Three key phases, at three key themes and three goals and it really allowed me to align the team. But this is just an example of an individual product strategy, which is essentially this slide and the slide for each phase.

But what the real takeaway, real key thing is framework. So the framework is just about focusing the team on what's important for each phase and you can often think about phase one as the MVP potentially and for you, it might be or for another project, for me, it might be that phase one is actually about not about proving a product, but it's just going after a particular customer segment. So maybe, maybe phase one and another product is focusing on customer segment A and phase two is customer segment B. And so in phase one, you're saying, we're gonna build features for a particular customer set, that we think the minimum set we can, to prove the products gonna work and so when the sales team are asking they are throwing at you, biggest customers, biggest customers or particular customers with very specific kind of requirements.

So we'll actually contact them now, they're phase two or phase three, we're just focusing on these simple customers and it starts to become really easy to have that conversation with them. Because they are okay, it's not those customers, but I've got a whole bunch other customers I can bring to you and they are the phase one customers. So it makes it much easier to say no and makes it much easier to line everyone in the organisation.

So a few key takeaways, just to kind of wrap up. First thing I'd say, is having a separate artefact for a product strategy or an individual product strategy is really powerful.

So breaking it away from the roadmap, because then it takes away the detail and the complexity. Someone can just look at it and see three key phases, the three key goals.

As I said, I found it really powerful calling it a strategy. There's certain gravitas that comes with that and as long as it makes sense, then teams start to fall in line and not necessarily the product and development teams, but you know, sales they kind of understand, okay, that makes sense.

We're at this phase, that's what we're doing, we can follow this along.

And keeping it simple is what makes it really effective. And then from a resourcing perspective, you know, something I always thought about was that, I need some resources, I need some engineers, but actually, you don't need any re-engineering resourcing to get going and in fact, often it's the UXer and the marketer, that are your kind of best buddies start, it can work away without so much pressure of spending money. And then finally, so to get buy in for this kind of product, what I did and what I do is, is put it together fairly quickly.

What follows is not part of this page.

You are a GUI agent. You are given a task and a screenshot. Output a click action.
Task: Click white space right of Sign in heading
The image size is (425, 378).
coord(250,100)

So great things is simple.

So when that new project or product lands on your desk, just put something together in the first couple of hours, put it out there and before the team kind of gets assigned, actually use it as a tool to drive who does get assigned to your project and see who has buying, share it a bit further and modify it as you go and then just continue to sort of push it through the organisation. The last thing I'll say, so as product managers, we should definitely ensure that we own the strategies about products.

I think that's something that sits with us and hopefully this is a maybe a simple framework and a way to help you to do that.

So thank you everyone.

Hope you have a great rest of the conference and love to hear any feedback, cheers.